Sometimes people need to run the same program repeatedly because they are trying different variations with their data. If one person fires off 10 number cruncher jobs, they could drag the whole machine down. The Gould CPUs have a program built into the kernel that compensates for what are fondly called "hogs". Most ECN machines are run with the policy of "a maximum of 2 number crunchers can be run simultaneously." The Gould processor looks at who is running the job and swaps between the large jobs. When you type "uptime", it basically reflects on the number of crunchers in the queue, plus a few heavy "vi" sessions can equal the effect of a number cruncher. So, when you type "ps -axuR" to see the crunchers, the number of lines of information reported should be close to the load average reported from uptime.
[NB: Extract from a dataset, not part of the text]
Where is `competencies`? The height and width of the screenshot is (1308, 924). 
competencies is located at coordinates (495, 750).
USER PID PR %CPU %MEM SZ RSS TT STAT TIME COMMAND badhog 20127 34.6 0.3 247 80 q4 R 5:38 run badhog 20140 34.6 0.3 247 80 q4 R 9:28 run2 whitley 23127 34.3 0.2 139 65 pf R 9:57 a.run bigfoot 18127 33.8 1.2 9800 357 pb R N 39:24 RMREX.10M clarkst 2750 79.1 0.0 0.2 47 52 R 10:00 ps -axuR
Assuming the users from the above table are using a Gould (EI, EN, CN, GN, or MN) swapping would be as follows:
badhog's run, whitley's a.run, bigfoot's RMREX.10M, badhog's run2, whitley's a.run, bigfoot's RMREX.10M, etc.
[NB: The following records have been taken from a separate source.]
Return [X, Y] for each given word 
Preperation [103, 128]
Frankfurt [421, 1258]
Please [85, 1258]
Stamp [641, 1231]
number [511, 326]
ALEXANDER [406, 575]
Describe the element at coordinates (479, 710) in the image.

Under this swap arrangement, the "badhog" jobs would take longer to run simultaneously than they would have if they were fired off serially. This way the affect on the other machine users is minimized. Sometimes people fire off jobs on a protected terminal and go home, leaving themselves logged in, so that they can obtain timed results. The same thing can be done with a shell script, if the output is captured into a file:
$ fort. temp.f [compile the FORTRAN program] $ mv a.out RUN [rename the executable as "RUN"] $ ex timeit [ edit a file called "timeit"] :a time RUN . :wq $ chmod +x timeit [make "timeit" executable]
CAPTURE THE OUTPUT in the file err:
Bourne Shell C Shell
$timeit > err 2>&1 & % timeit >& err &
$ cat err
-- has all standard output, screen stuff --
You could use the shell script timeit to run multiple jobs like this:
$ ex timeit
: a
date >> err
echo "run 1" >> err
time a.out < input1 > output1
echo "run 2" >> err
time a.out < input2 > output2
echo "run 3" >> err
time a.out < input3 > output1
echo "all done" >> err
date >> err
: wq
$ chmod +x timeit
$ touch err (to make sure the file exists,
BECAUSE if you are using "no clobber" then
you can't append (>>) to a non-existent file!)
Bourne Shell C Shell
$timeit >> err 2>&1 % timeit >>& err
--OR--
$timeit >> err 2>&1 & % timeit >>& err &
If you are running /bin/csh, then you can logout. The "time" information will be captured in the file err as well as the date, and items echoed in the timeit command. Make sure that you always use the append (>>) to add to an existing file, because ">" writes over existing files.
NOTE: The "time" function is different in the Bourne Shell ($) than it is in C Shell (%). A shell script can be set to run a certain shell by the first line in the shell script.
Bourne Shell C Shell #!/bin/sh #!/bin/csh more commands more commands
Also note that if you are a C Shell user and the job takes more than 1 CPU hour to run, you will need to use the limit cputime u or unlimit command to insure that the job finishes. These commands should be used carefully. If all your jobs have unlimited time allowed on the computer, it is your responsibility to kill off runaway jobs.